## [Required work]
Your answer should hold only the lines from the one containing "You are a computer-use agent." through the last line below, copied exactly; pictures stay out.

[Pixel coordinate grounding data]
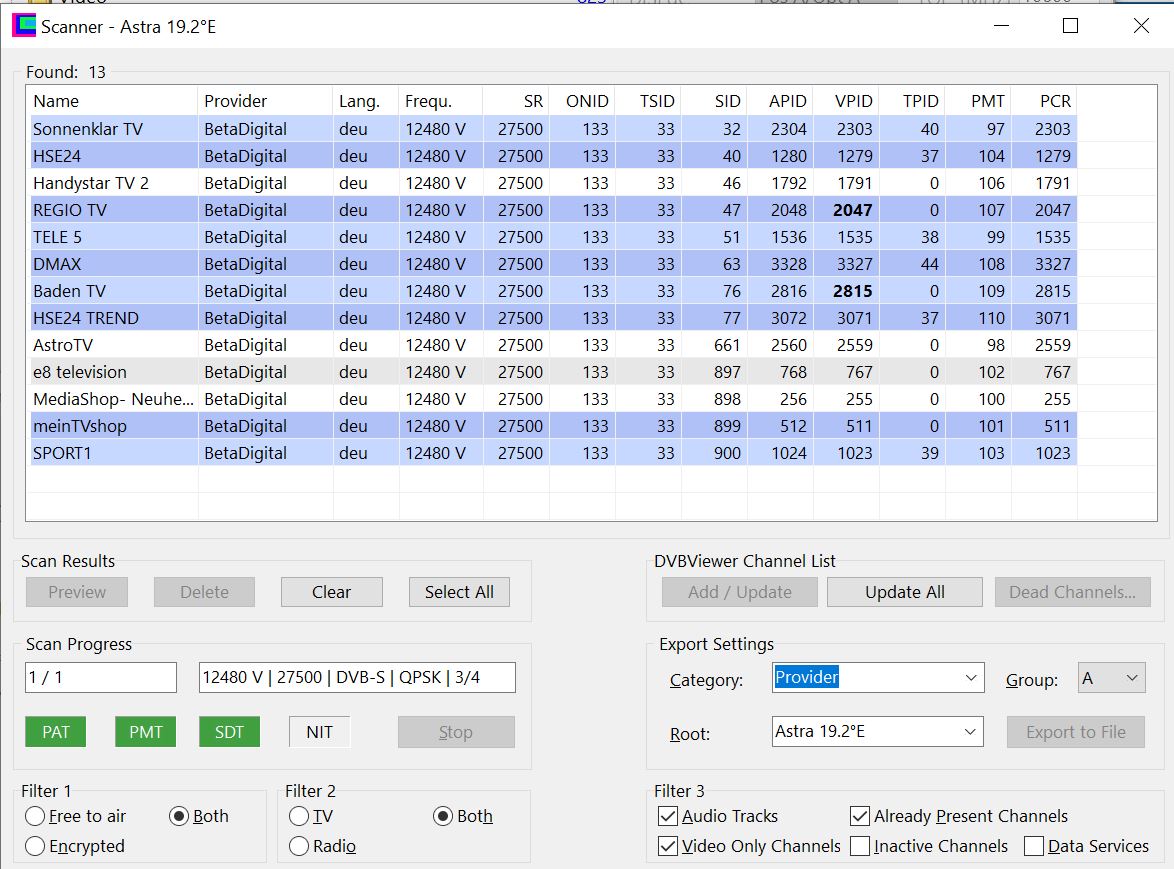Click the Scanner app icon in title bar
1174x869 pixels.
coord(23,27)
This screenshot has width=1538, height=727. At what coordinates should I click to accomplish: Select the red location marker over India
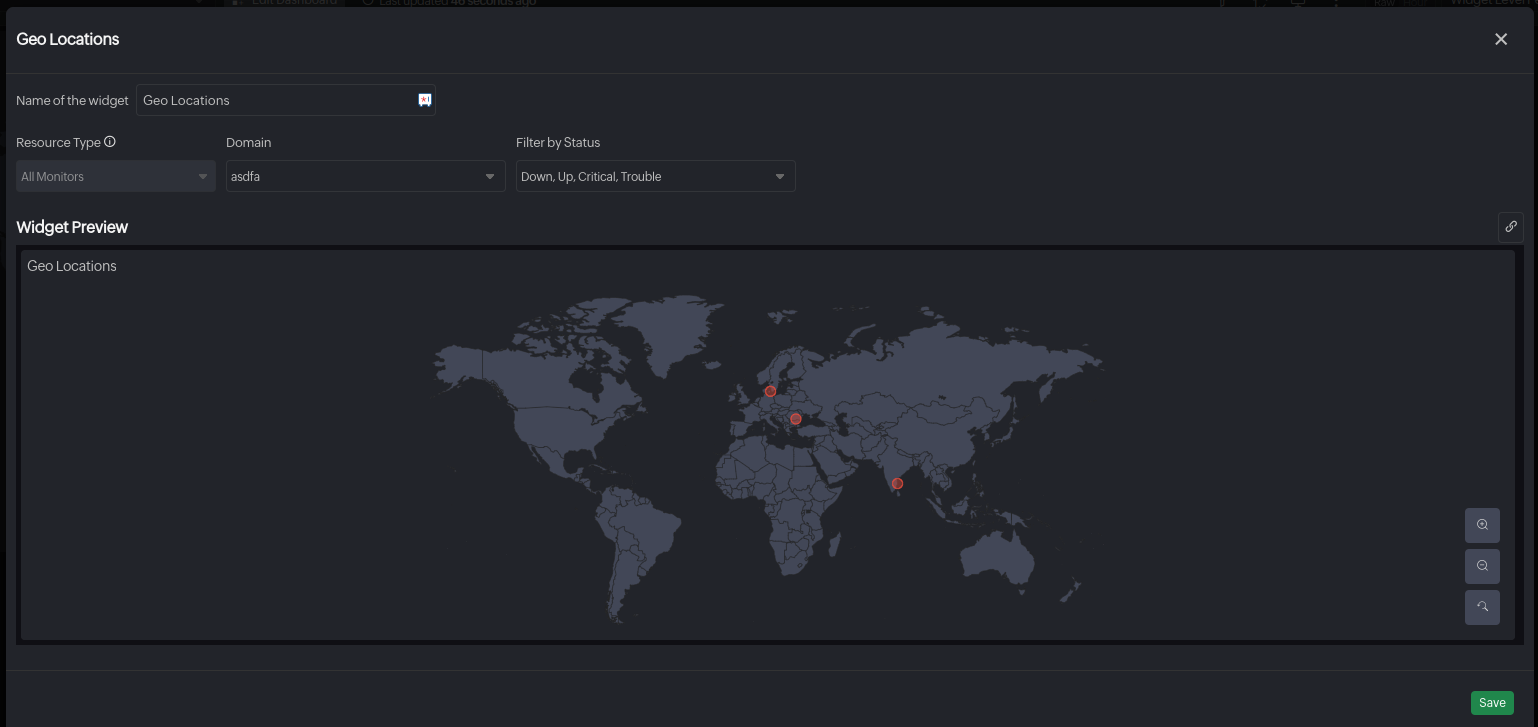[896, 483]
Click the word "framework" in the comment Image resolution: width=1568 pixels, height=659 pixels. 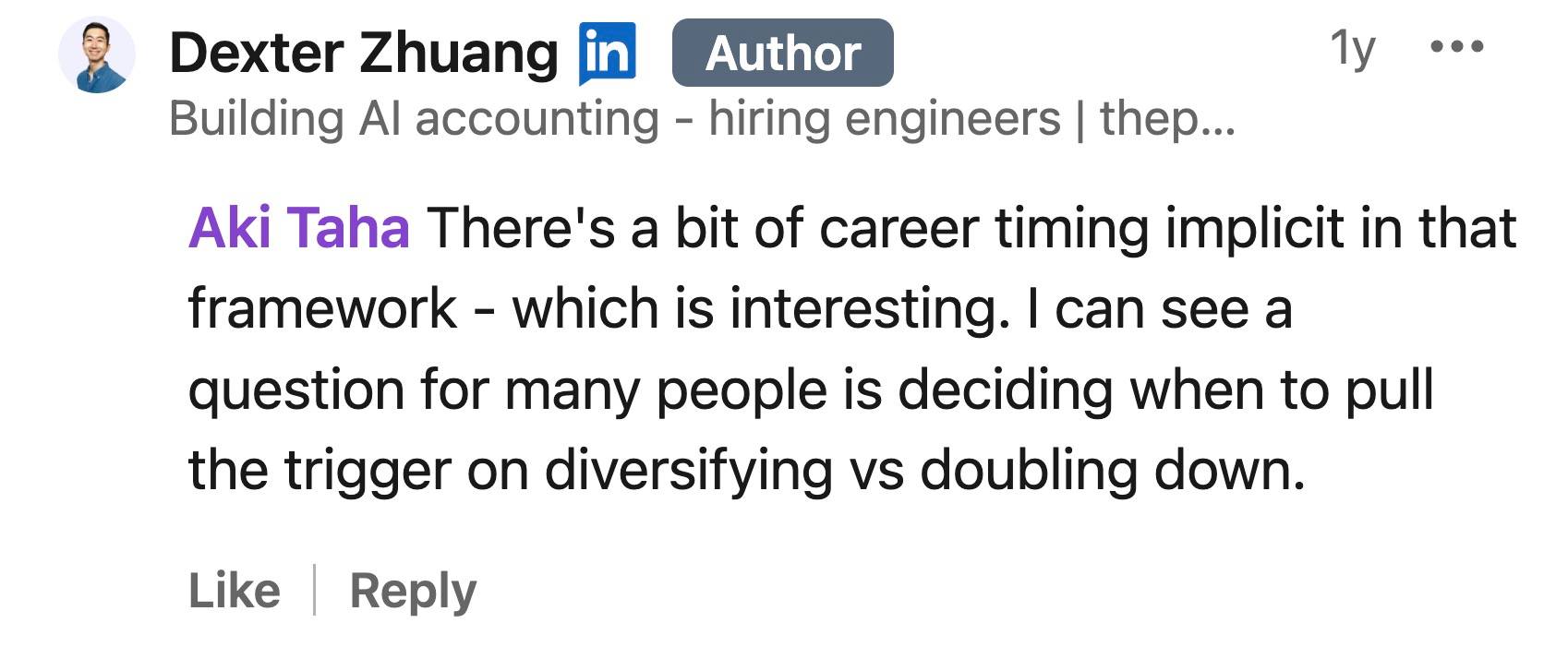click(322, 308)
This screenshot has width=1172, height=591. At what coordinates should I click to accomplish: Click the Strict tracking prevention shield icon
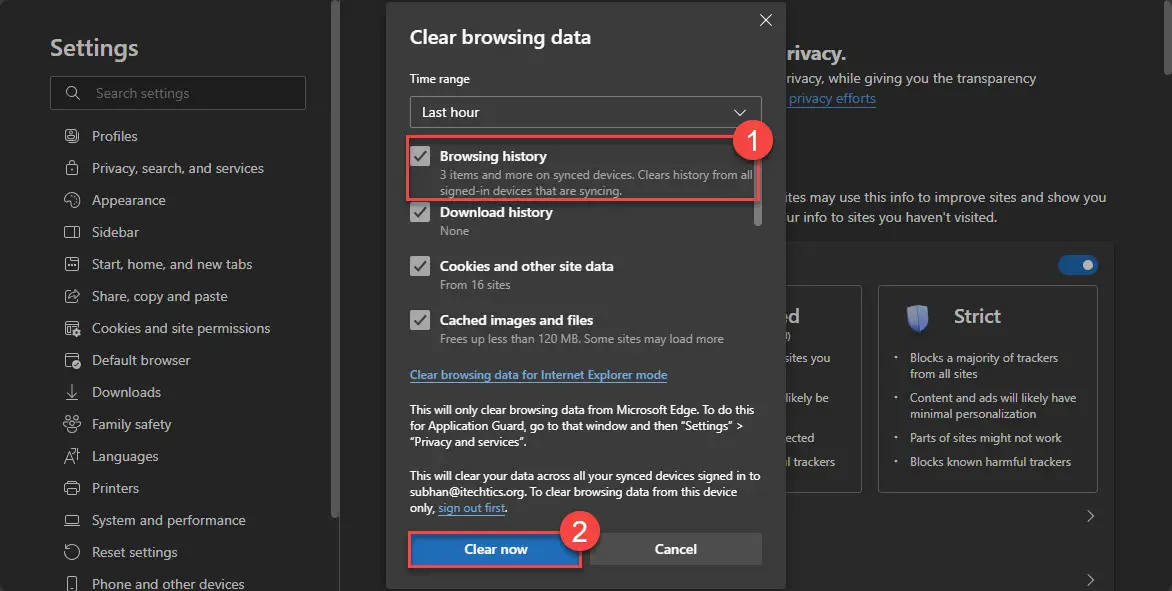pyautogui.click(x=919, y=316)
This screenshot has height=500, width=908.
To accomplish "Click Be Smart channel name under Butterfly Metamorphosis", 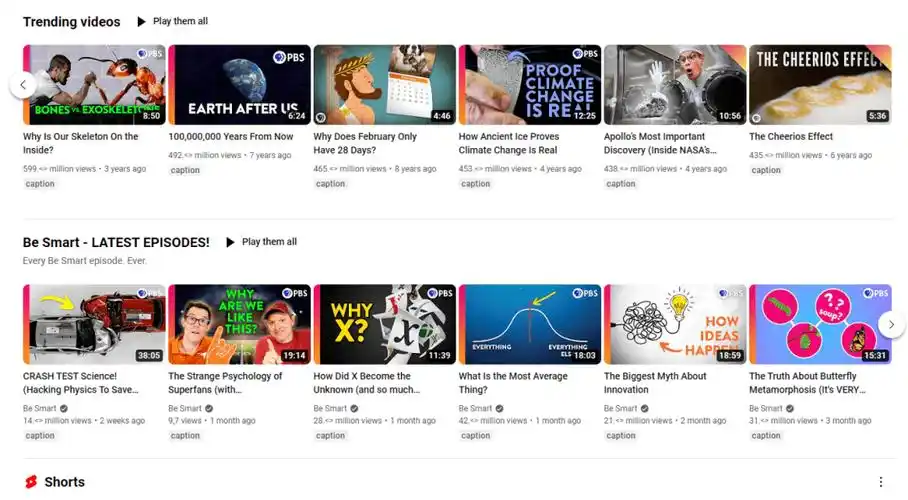I will (766, 409).
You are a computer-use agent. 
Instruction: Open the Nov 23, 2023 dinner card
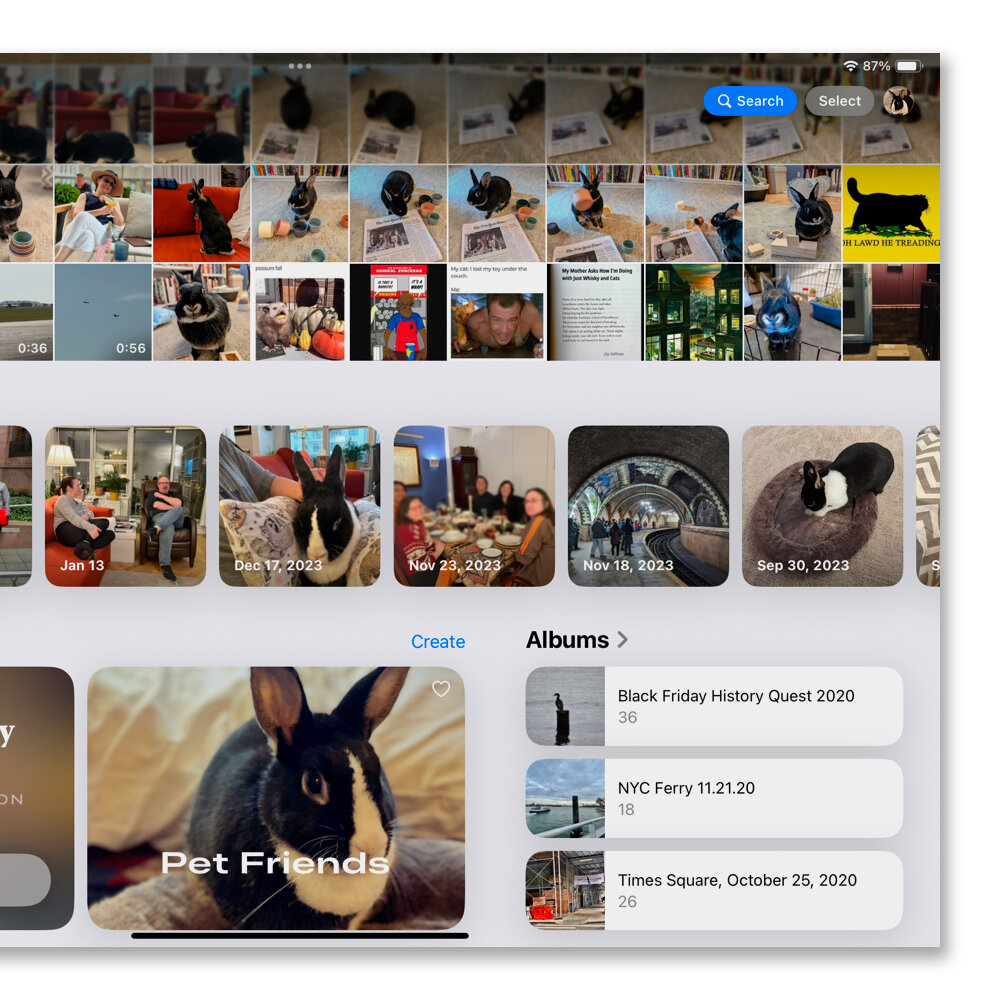click(474, 506)
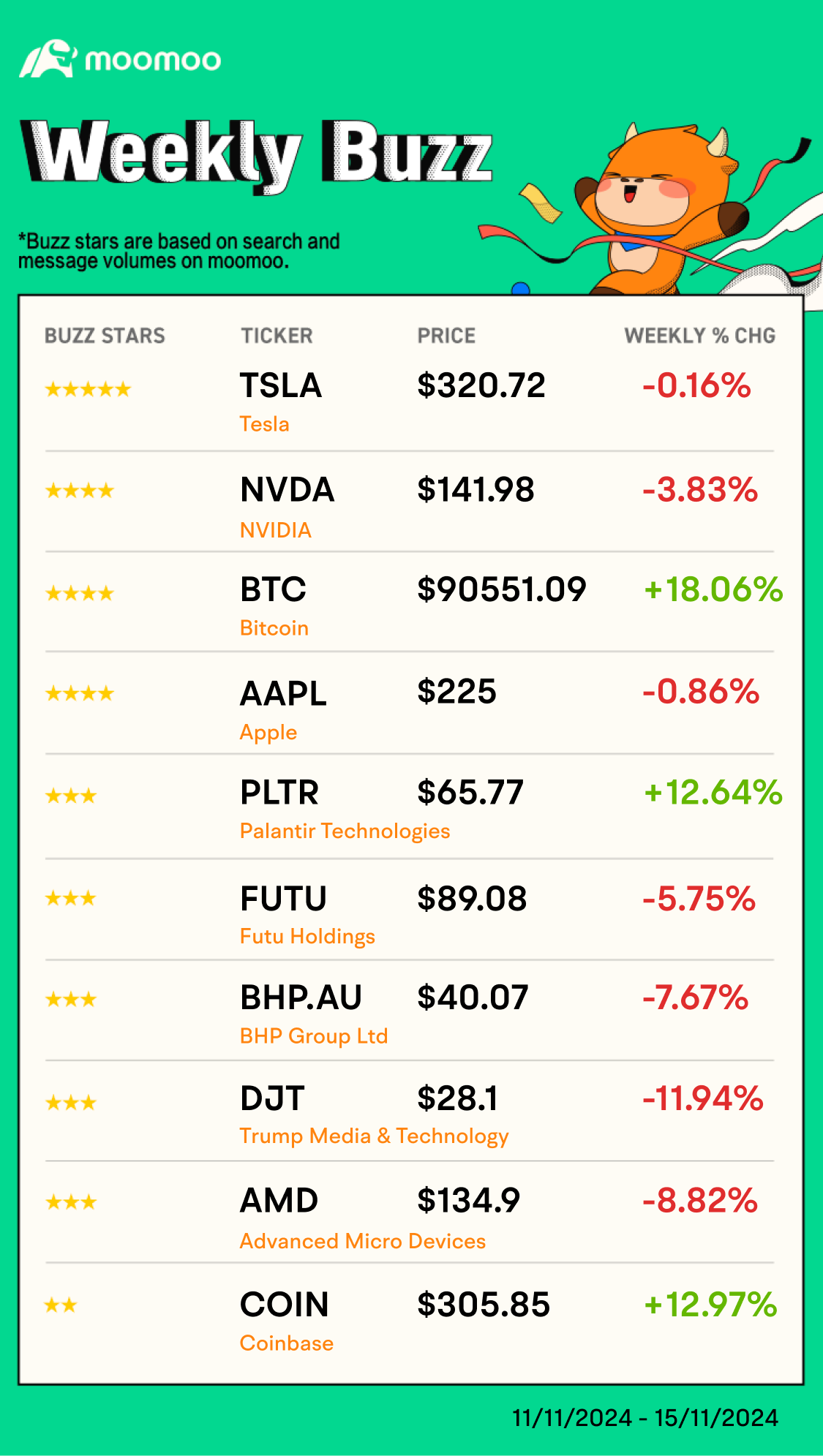823x1456 pixels.
Task: Click Bitcoin's four-star buzz rating
Action: [x=80, y=593]
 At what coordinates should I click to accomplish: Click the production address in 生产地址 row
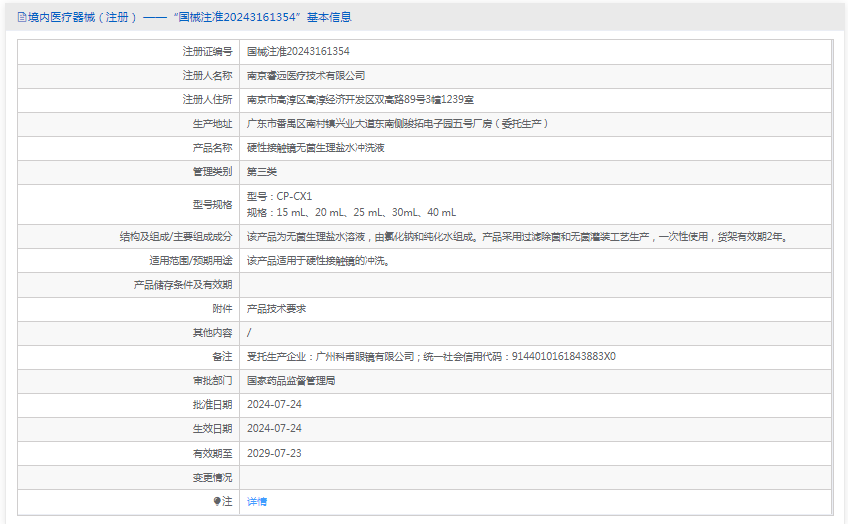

## [Your response]
You are a computer-use agent. 
Instruction: Open the Nov 23, 2023 dinner card
click(474, 506)
823x1456 pixels.
Task: Click Bitcoin's four-star buzz rating
Action: [x=80, y=593]
 At what coordinates should I click to accomplish: Click the production address in 生产地址 row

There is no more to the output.